▶ _PROVIDED PASSAGE_:

☆ ☆ ☆ ☆ ☆

Excavations at Jericho, West Bank of the Jordan River Valley
When I was a student at Oxford University in the 1980’s I spent time in the college library. I liked the peace and tranquility of the room, the comfortable chairs, the endless lines of leather-clad volumes. I loved selecting books, almost at random and reading a couple of pages.
One day I came across a selection of works by Kathleen Kenyon. Ms Kenyon was Principal of St Hugh’s, my college two decades before my arrival. I learned that she had been an eminent archaeologist, working extensively in the Middle East. Years later I found myself in Jerusalem – with the chance to visit Jericho. Jericho is one of the fascinating ‘tell sites’ of the Jordan River Valley. It is a site that has been continuously inhabited for centuries. This is what I wrote in March, 2012:
”Today I’ve come to visit the archaeological remains of the ancient city of Jericho. The site here has been excavated on and off for almost a century. Most notably by Kathleen Kenyon, a British archaeologist, working here from 1951-58. I have an affection for this place before I even arrive. Kathleen Kenyon was Principal of my college at Oxford. I spent hours as an under-graduate reading her reports on the excavations at Jericho. She was one of the first archaeologists to adopt a stratigraphic approach to excavation, which she learned in England whilst working for Mortimer Wheeler. This means excavating a site in a rigorous scientific manner, layer by layer, to ensure that artefacts and remnants are recorded and therefore dated correctly in relation to each other. In other words a serious chronological method was adopted for the first time. Kenyon was one of the first women to run her own dig – quite an accomplishment in the post-war years.

☆ ☆ ☆ ☆ ☆

▶ _GIVEN MATERIAL_:
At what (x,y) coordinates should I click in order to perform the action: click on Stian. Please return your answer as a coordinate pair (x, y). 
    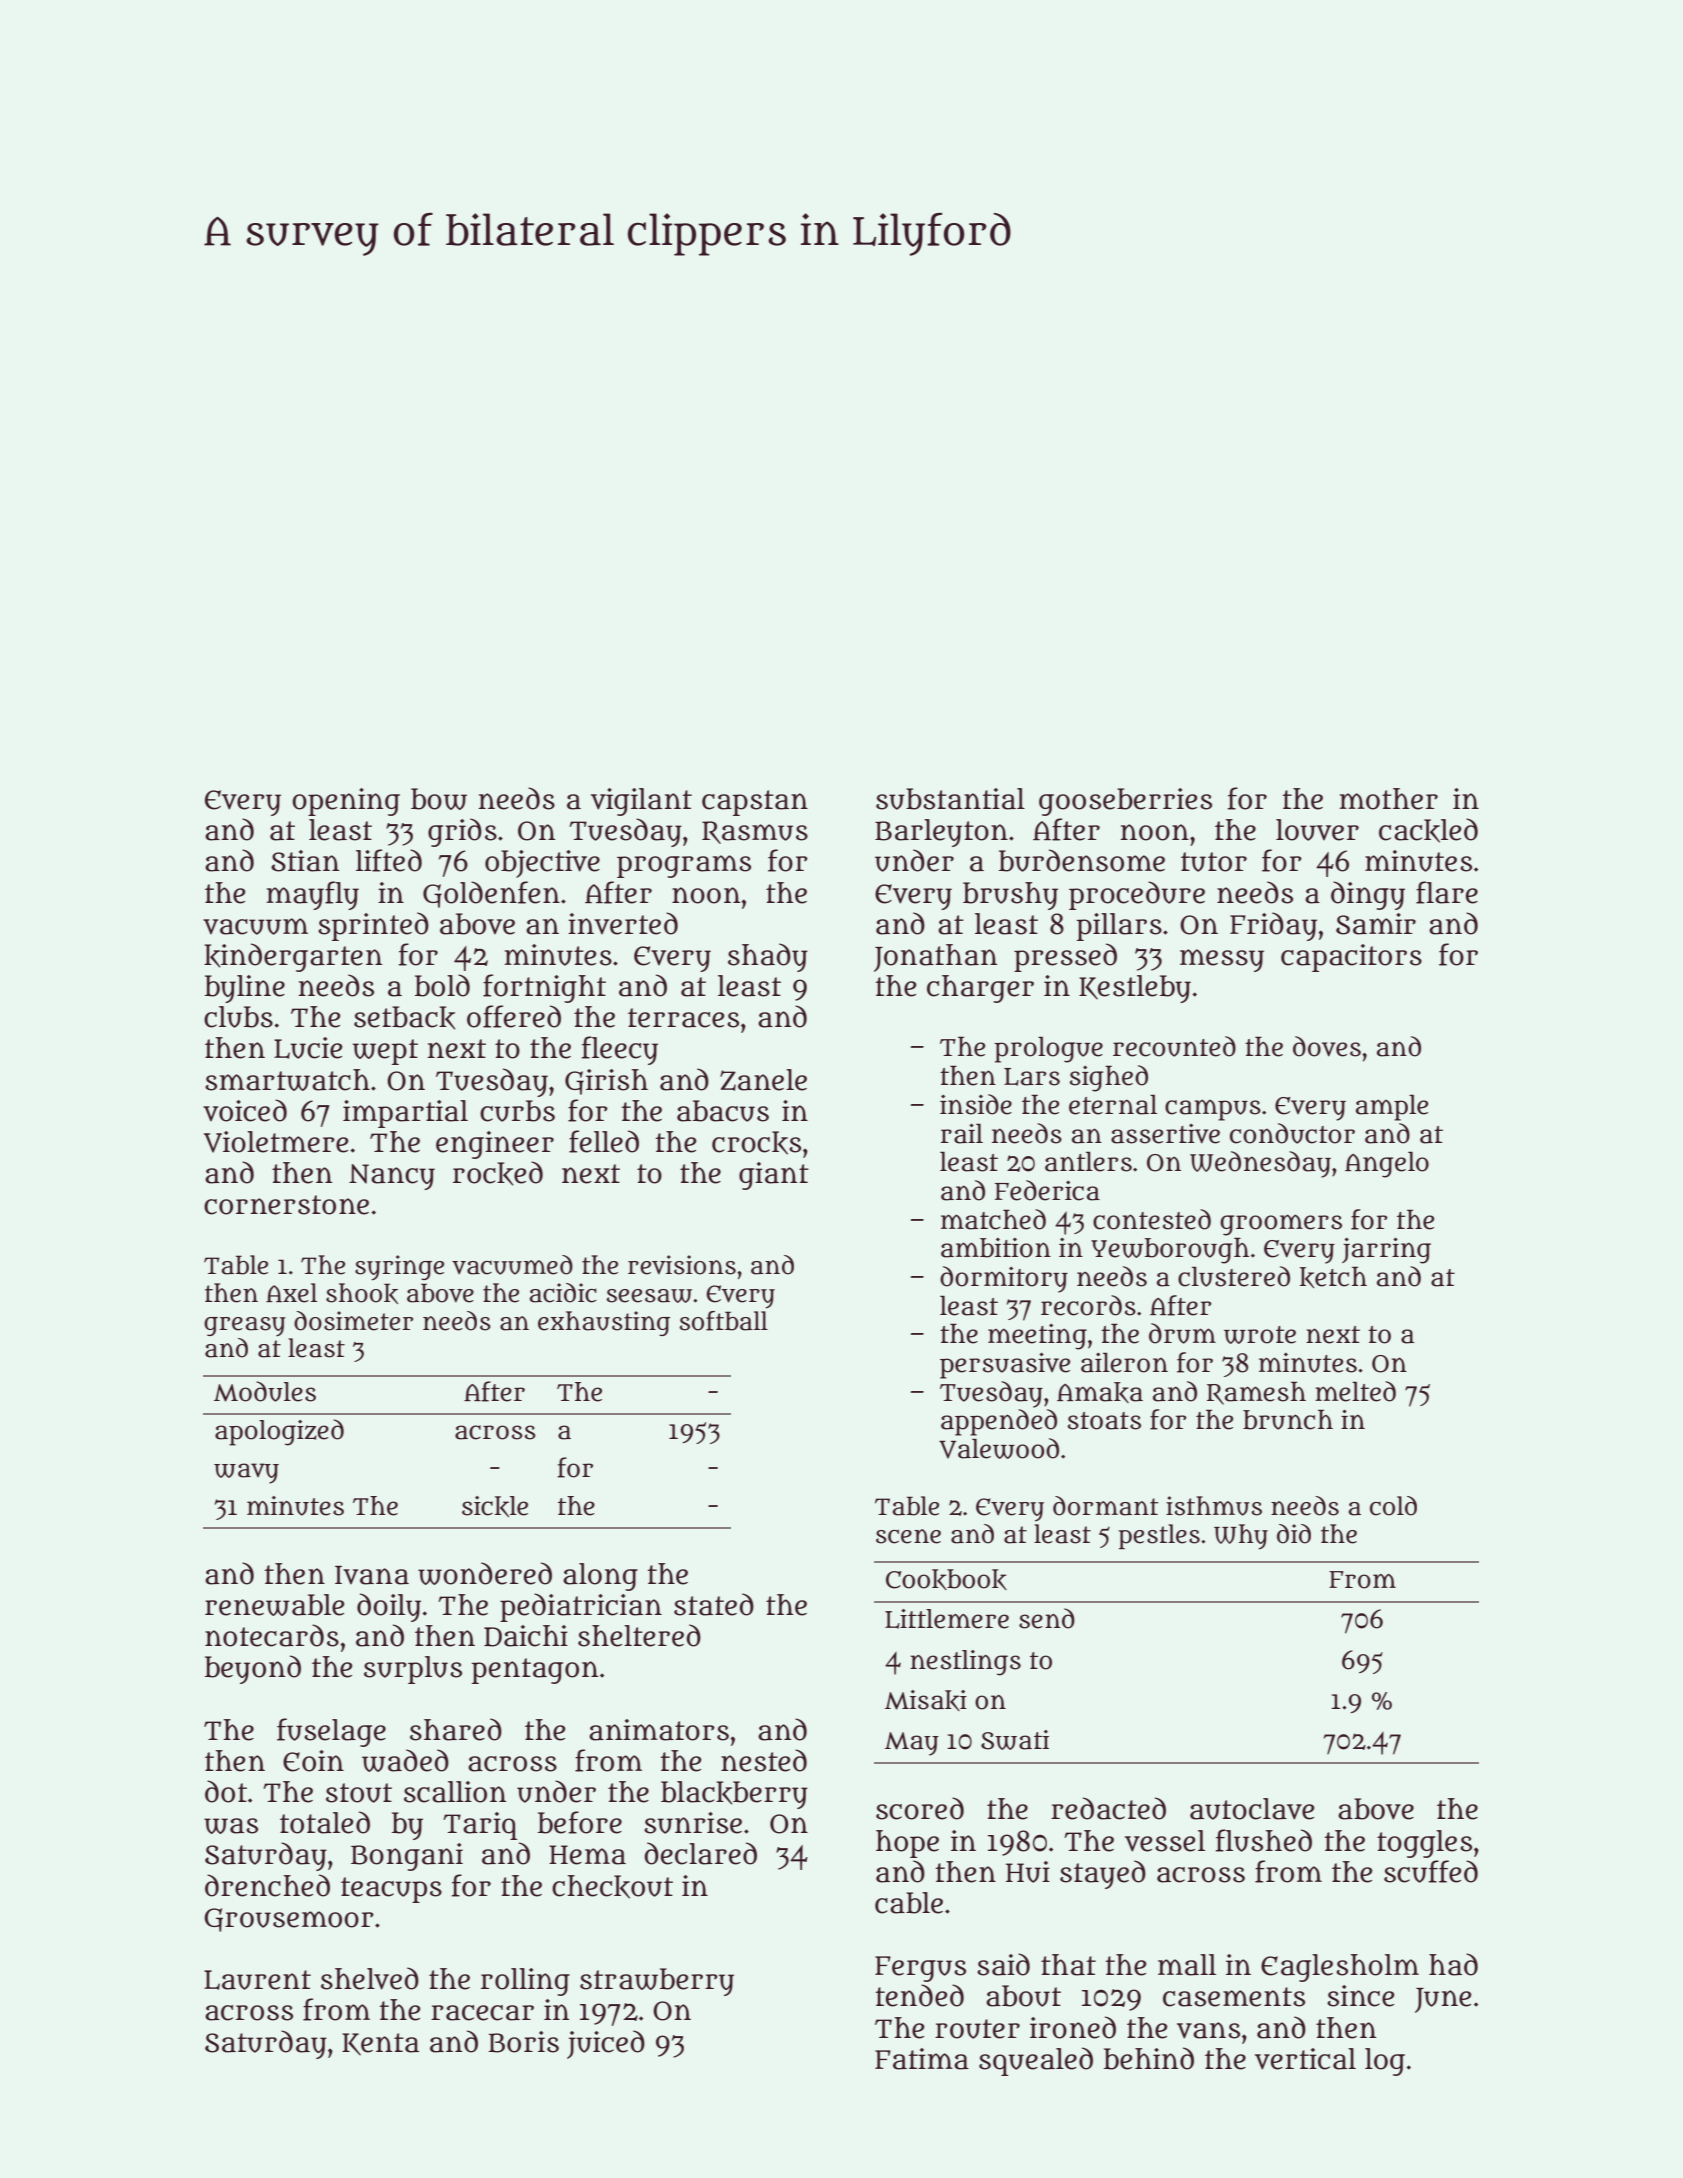
    Looking at the image, I should click on (305, 861).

☆ ☆ ☆ ☆ ☆

▶ _DO THIS_: Reproduce the full passage on the Jericho excavations word for word. These lines come from a separate source unrelated to the passage.

▶ _ANSWER FOR THIS EXERCISE_:
Excavations at Jericho, West Bank of the Jordan River Valley
When I was a student at Oxford University in the 1980’s I spent time in the college library. I liked the peace and tranquility of the room, the comfortable chairs, the endless lines of leather-clad volumes. I loved selecting books, almost at random and reading a couple of pages.
One day I came across a selection of works by Kathleen Kenyon. Ms Kenyon was Principal of St Hugh’s, my college two decades before my arrival. I learned that she had been an eminent archaeologist, working extensively in the Middle East. Years later I found myself in Jerusalem – with the chance to visit Jericho. Jericho is one of the fascinating ‘tell sites’ of the Jordan River Valley. It is a site that has been continuously inhabited for centuries. This is what I wrote in March, 2012:
”Today I’ve come to visit the archaeological remains of the ancient city of Jericho. The site here has been excavated on and off for almost a century. Most notably by Kathleen Kenyon, a British archaeologist, working here from 1951-58. I have an affection for this place before I even arrive. Kathleen Kenyon was Principal of my college at Oxford. I spent hours as an under-graduate reading her reports on the excavations at Jericho. She was one of the first archaeologists to adopt a stratigraphic approach to excavation, which she learned in England whilst working for Mortimer Wheeler. This means excavating a site in a rigorous scientific manner, layer by layer, to ensure that artefacts and remnants are recorded and therefore dated correctly in relation to each other. In other words a serious chronological method was adopted for the first time. Kenyon was one of the first women to run her own dig – quite an accomplishment in the post-war years.